The second pattern is the future direction of the web. If you're building a new app today and your users are likely on modern devices, prefer passwordless-with-passkeys. Fall back to email+password for users whose devices don't yet support passkeys.
Browser support
Section titled “Browser support”As of 2026, WebAuthn is in every modern browser. Passkey sync (the cross-device experience) is in:
- iOS 16+ / macOS Ventura+ (iCloud Keychain).
- Chrome on Android (Google Password Manager).
- Chrome / Edge on desktop with a synced Google account.
- 1Password, Dashlane, Bitwarden as third-party syncers.
Hardware keys (YubiKey, Titan) work on every browser that supports WebAuthn — no sync needed; the credential lives on the key itself.

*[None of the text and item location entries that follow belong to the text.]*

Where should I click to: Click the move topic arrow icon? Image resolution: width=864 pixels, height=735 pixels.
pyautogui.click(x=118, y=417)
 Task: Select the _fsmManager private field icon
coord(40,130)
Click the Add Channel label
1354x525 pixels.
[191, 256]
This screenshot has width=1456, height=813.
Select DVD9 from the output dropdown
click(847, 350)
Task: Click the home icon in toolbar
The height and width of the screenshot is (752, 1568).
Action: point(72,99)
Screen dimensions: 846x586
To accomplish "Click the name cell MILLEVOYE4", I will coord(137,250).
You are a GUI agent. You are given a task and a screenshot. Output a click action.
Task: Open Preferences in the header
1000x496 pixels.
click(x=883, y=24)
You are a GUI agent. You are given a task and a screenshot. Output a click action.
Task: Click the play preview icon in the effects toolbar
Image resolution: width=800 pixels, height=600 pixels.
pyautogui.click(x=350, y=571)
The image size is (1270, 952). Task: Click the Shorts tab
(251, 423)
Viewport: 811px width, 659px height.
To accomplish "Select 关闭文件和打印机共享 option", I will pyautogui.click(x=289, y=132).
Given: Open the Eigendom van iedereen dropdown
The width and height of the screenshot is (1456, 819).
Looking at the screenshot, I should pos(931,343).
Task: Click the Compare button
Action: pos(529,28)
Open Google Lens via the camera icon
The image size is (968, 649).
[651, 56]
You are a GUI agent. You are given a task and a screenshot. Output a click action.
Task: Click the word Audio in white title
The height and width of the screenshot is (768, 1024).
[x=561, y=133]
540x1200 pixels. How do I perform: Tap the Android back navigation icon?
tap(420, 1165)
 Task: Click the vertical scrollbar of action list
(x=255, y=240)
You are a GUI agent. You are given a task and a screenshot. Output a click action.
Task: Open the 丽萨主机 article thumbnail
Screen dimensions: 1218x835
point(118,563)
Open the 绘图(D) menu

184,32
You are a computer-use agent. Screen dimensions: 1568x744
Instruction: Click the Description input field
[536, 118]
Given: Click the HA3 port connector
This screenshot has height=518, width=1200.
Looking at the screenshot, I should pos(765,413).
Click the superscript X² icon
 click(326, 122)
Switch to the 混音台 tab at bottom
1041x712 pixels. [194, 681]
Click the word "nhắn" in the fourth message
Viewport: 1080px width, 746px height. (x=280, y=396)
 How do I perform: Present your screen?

For users on older browsers or unusual configurations, your app should keep a fallback (email + password, magic link, SMS) so they don't get locked out.
The audit signal
Section titled “The audit signal”Every WebAuthn sign-in lands in the tenant audit log with amr: ['webauthn']. Useful for compliance reports — "what fraction of our sign-ins this month used phishing-resistant authentication?" is a single query against the audit feed.